* [Problem] The answer consists of the lines from the line holding "Viewport: 512px width, 422px" through the last line of the entries, retyped exactly, and nothing else. No pictures belong in it.

[[ Provided records open ]]

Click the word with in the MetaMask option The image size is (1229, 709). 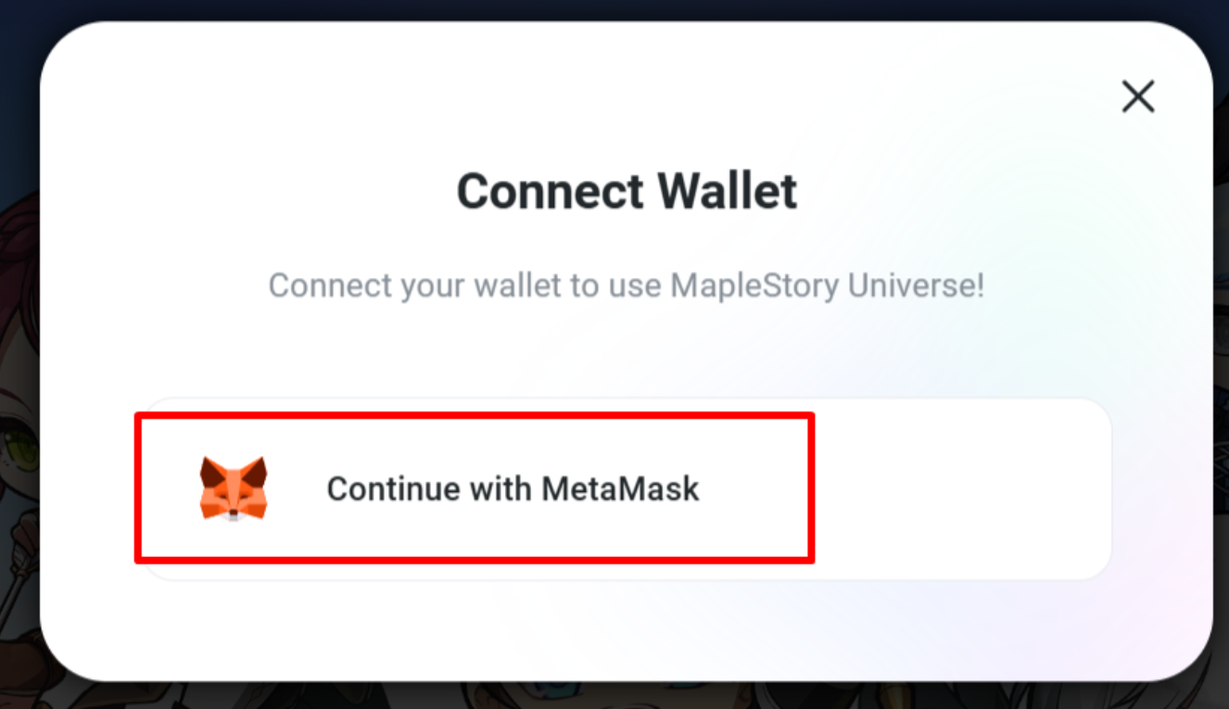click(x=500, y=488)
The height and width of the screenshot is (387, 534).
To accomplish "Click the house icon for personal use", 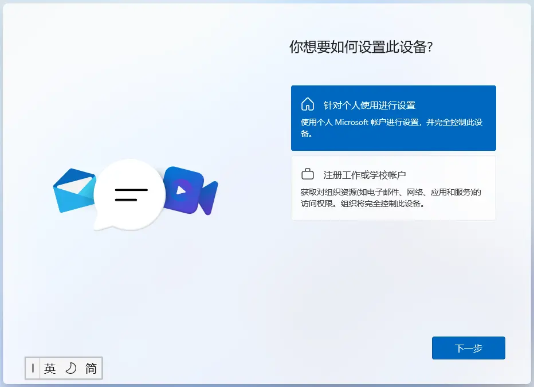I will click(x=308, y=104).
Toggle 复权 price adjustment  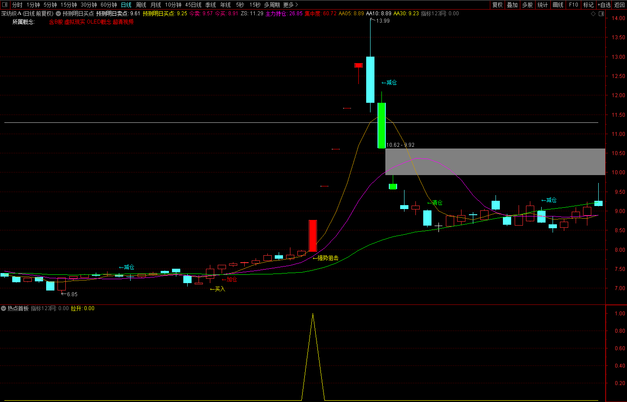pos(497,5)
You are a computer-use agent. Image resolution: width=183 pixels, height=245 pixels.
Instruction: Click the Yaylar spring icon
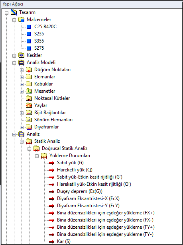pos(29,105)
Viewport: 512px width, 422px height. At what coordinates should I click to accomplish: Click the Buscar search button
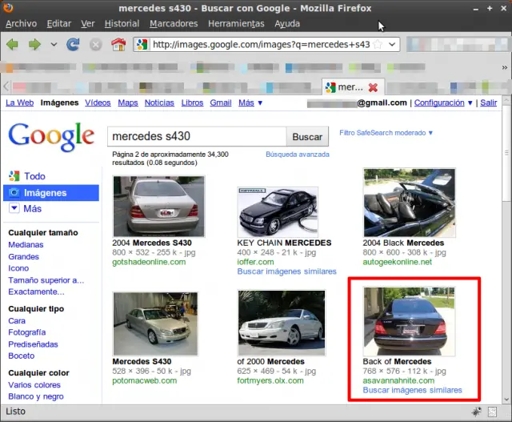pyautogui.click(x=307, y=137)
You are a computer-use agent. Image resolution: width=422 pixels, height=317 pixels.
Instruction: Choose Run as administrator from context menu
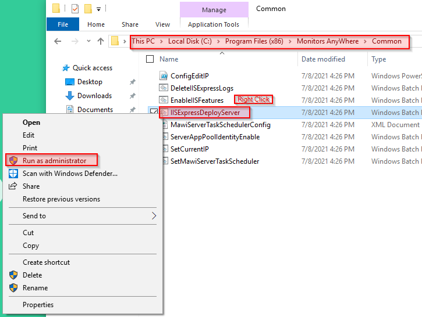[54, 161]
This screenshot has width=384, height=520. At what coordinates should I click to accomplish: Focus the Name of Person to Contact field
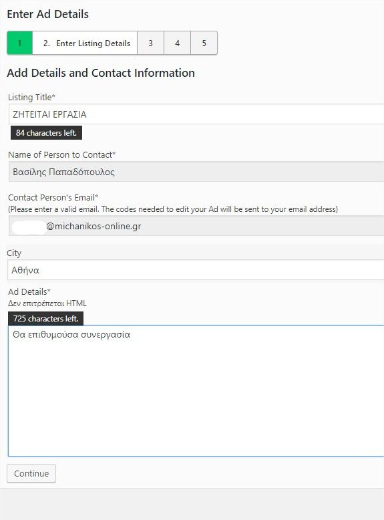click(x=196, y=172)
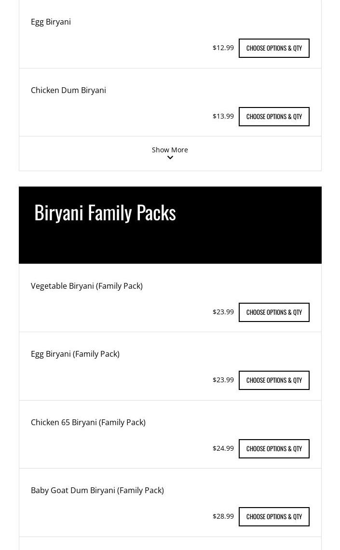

[[ Provided records closed ]]

* [Written response]
Viewport: 512px width, 422px height. At what coordinates should I click to accomplish: Click the Buscar search button
pyautogui.click(x=307, y=137)
You are a computer-use agent. Image resolution: width=422 pixels, height=317 pixels.
Instruction: Choose Run as administrator from context menu
[54, 161]
This screenshot has width=384, height=520. At what coordinates should I click to accomplish: Focus the Name of Person to Contact field
click(x=196, y=172)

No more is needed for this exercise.